--- Start of Supplied data ---
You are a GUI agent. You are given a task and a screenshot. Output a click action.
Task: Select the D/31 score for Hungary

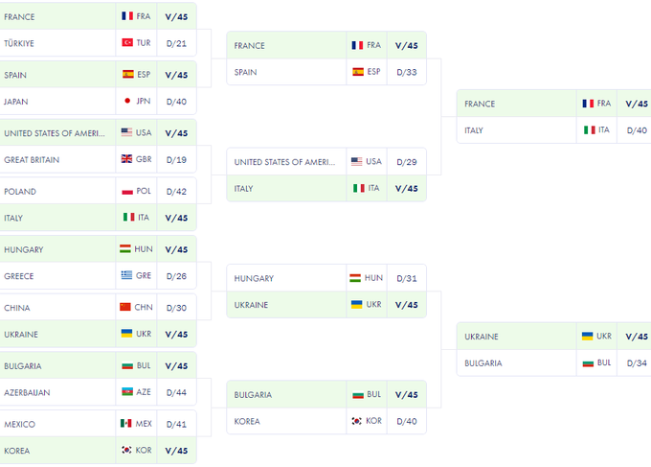coord(406,279)
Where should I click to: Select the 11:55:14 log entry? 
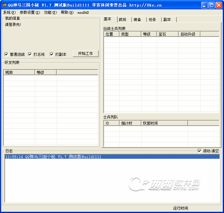[x=53, y=157]
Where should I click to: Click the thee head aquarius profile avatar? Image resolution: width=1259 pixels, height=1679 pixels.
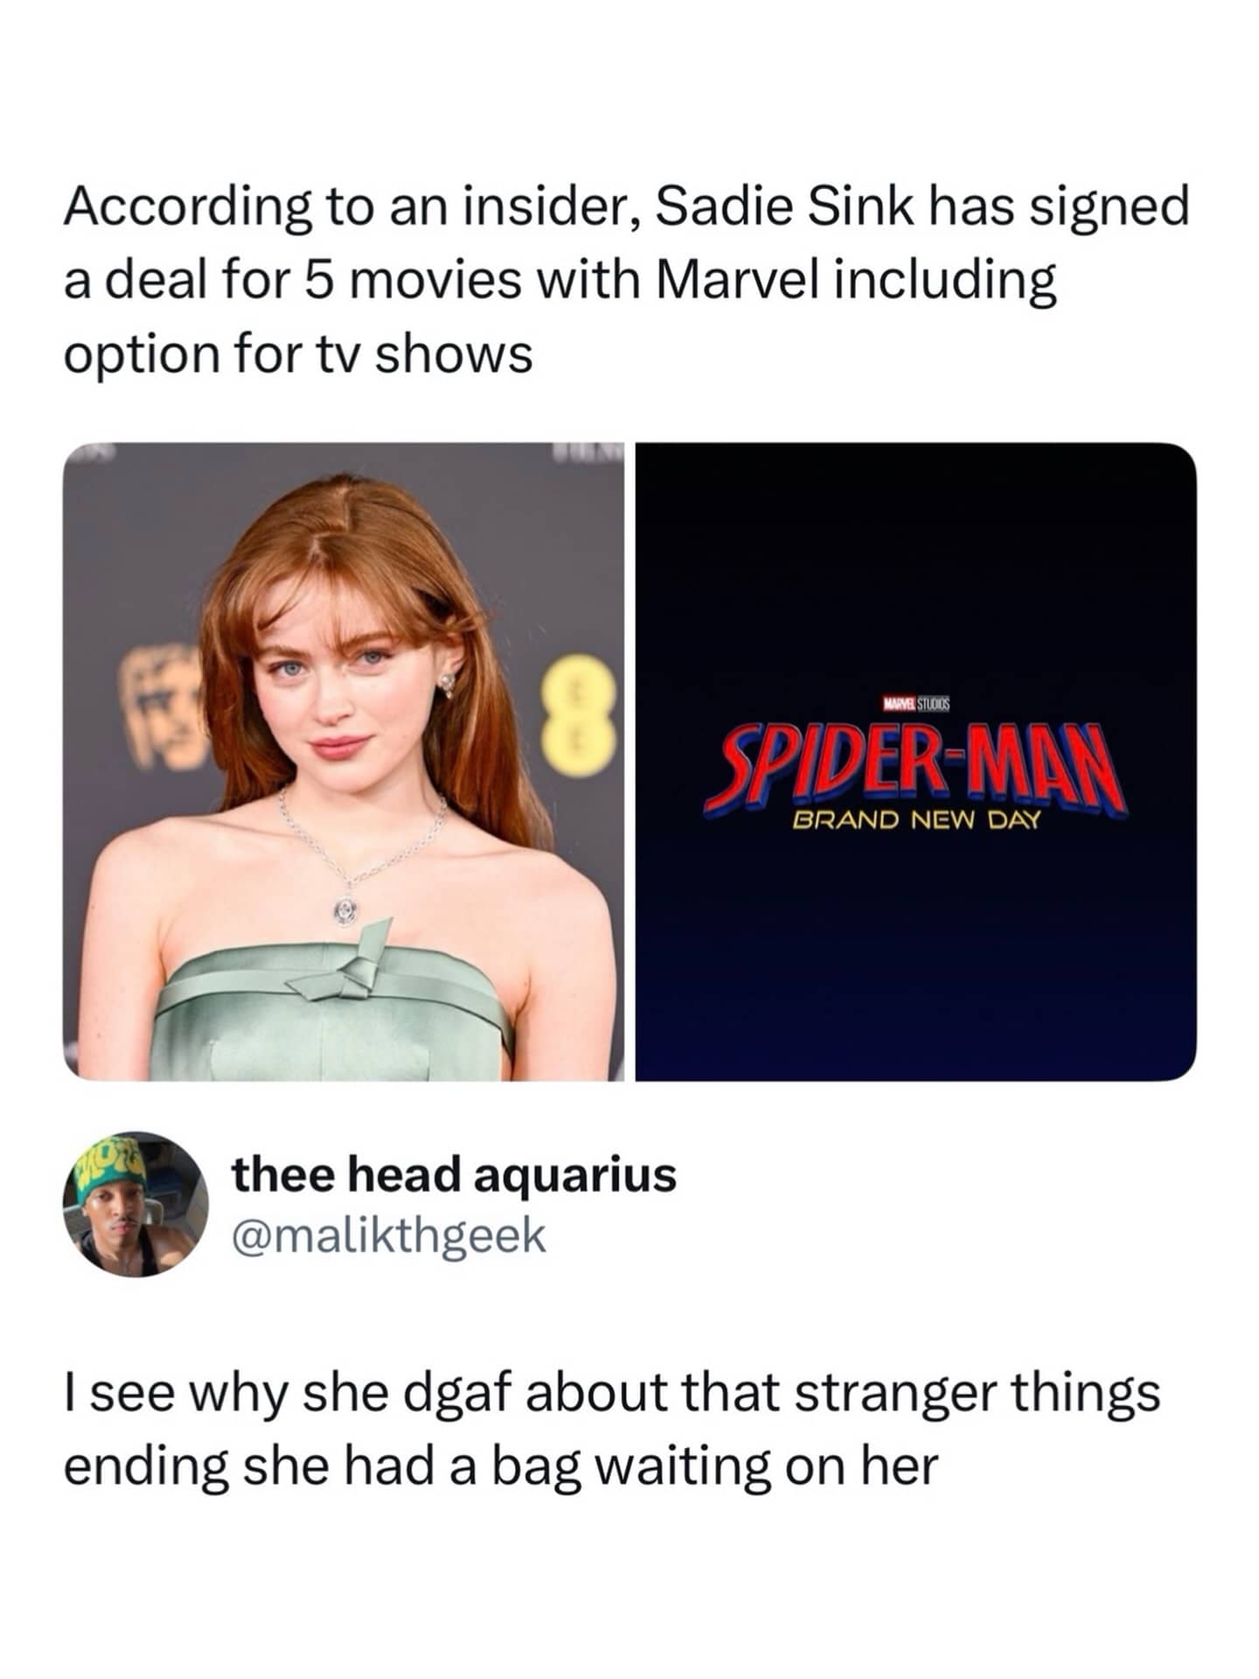click(x=136, y=1204)
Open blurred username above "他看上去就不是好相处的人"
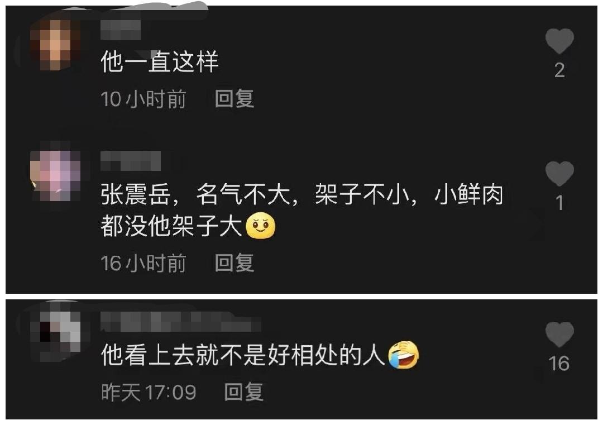The image size is (603, 425). coord(181,321)
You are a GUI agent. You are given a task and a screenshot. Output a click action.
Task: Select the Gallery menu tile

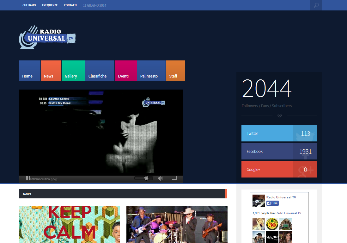73,71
--- End of Supplied data ---
#### [What to do]
Retype the lines of the material above between the line holding "Where should I click to: Select" and the line holding "The image size is (603, 425). coord(181,321)", inclusive, leaving out the pictures.

#### [Answer to the task]
Where should I click to: Select the 11:55:14 log entry? 
[x=53, y=157]
Where should I click to: Click the thee head aquarius profile avatar? Image resolution: width=1259 pixels, height=1679 pixels.
click(x=136, y=1204)
Open blurred username above "他看上去就不是好相处的人"
The image size is (603, 425). coord(181,321)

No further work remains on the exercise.